Last week, the market lost 3.7 percent, the first weekly loss for
cotton futures in 9 weeks.
Volume traded stood at 18,000 lots, over 50 percent above the 30-day
norm, Thomson Reuters preliminary data showed.
Japan, the world's third largest economy, scrambled to head off a
meltdown at a stricken nuclear plant, and Stevens said the
cost of clean-up and recovery in the country's quake and tsunami-hit areas
will hit global economies.
'This is going to be a real strain on the world's economy,' Stevens
said. 'You don't know what the repercussions are going to be, but they're
not going to be good.'
Analysts said the damage to an economy as large as Japan's will hurt
cotton demand worldwide.
Stevens raised the prospect that cotton's recent bull run could be
fundamentally altered by the triple whammy of disasters ravaging the
Japanese economy.
'All markets are seeing risk reduction and this is being driven by
fears of the unknown as the Japanese nuclear plant situation seems to go
from bad to worse,' added John Flanagan, president of brokers Flanagan
Trading Corp in North Carolina.
The next bit of information which will provide direction for cotton
futures would be the USDA's potential plantings data on March 31.

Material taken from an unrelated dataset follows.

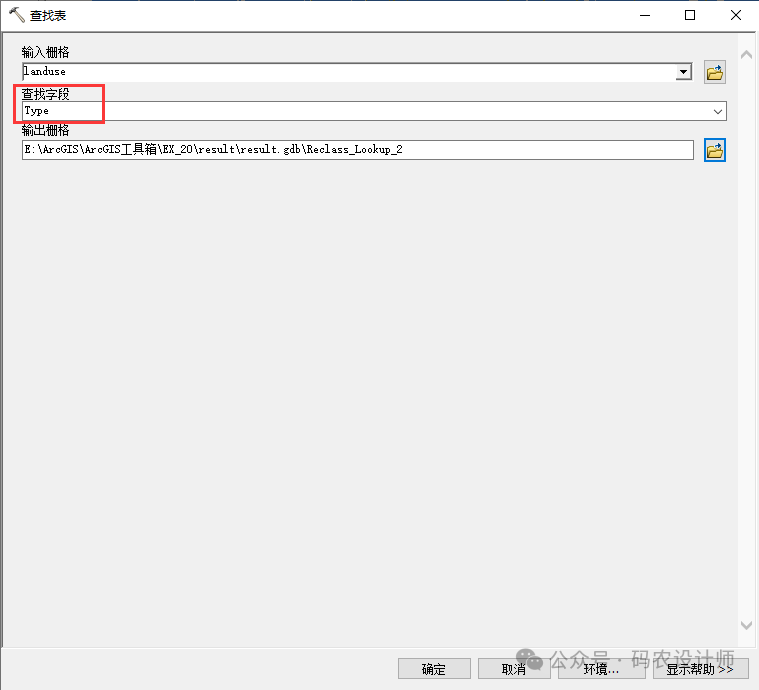
Task: Close the 查找表 dialog
Action: click(x=735, y=16)
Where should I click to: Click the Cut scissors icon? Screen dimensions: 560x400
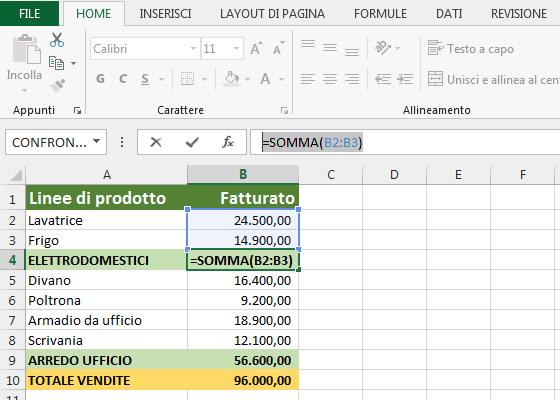pos(57,40)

That is the first government survey of likely plantings for major row
crops like cotton, corn, soybeans and wheat in 2011. Despite the rally in
cotton, the fiber has to compete for acreage against similarly high-priced
grains this year.
Estimated volume traded Monday stood at about 16,000 lots, about 50
percent below the 30-day norm, Thomson Reuters preliminary data showed.
Open interest in the market, an indicator of investment exposure in
cotton, stood at 172,588 lots as of March 14, compared with 174,908 lots in
the previous session, data from ICE Futures U.S. showed.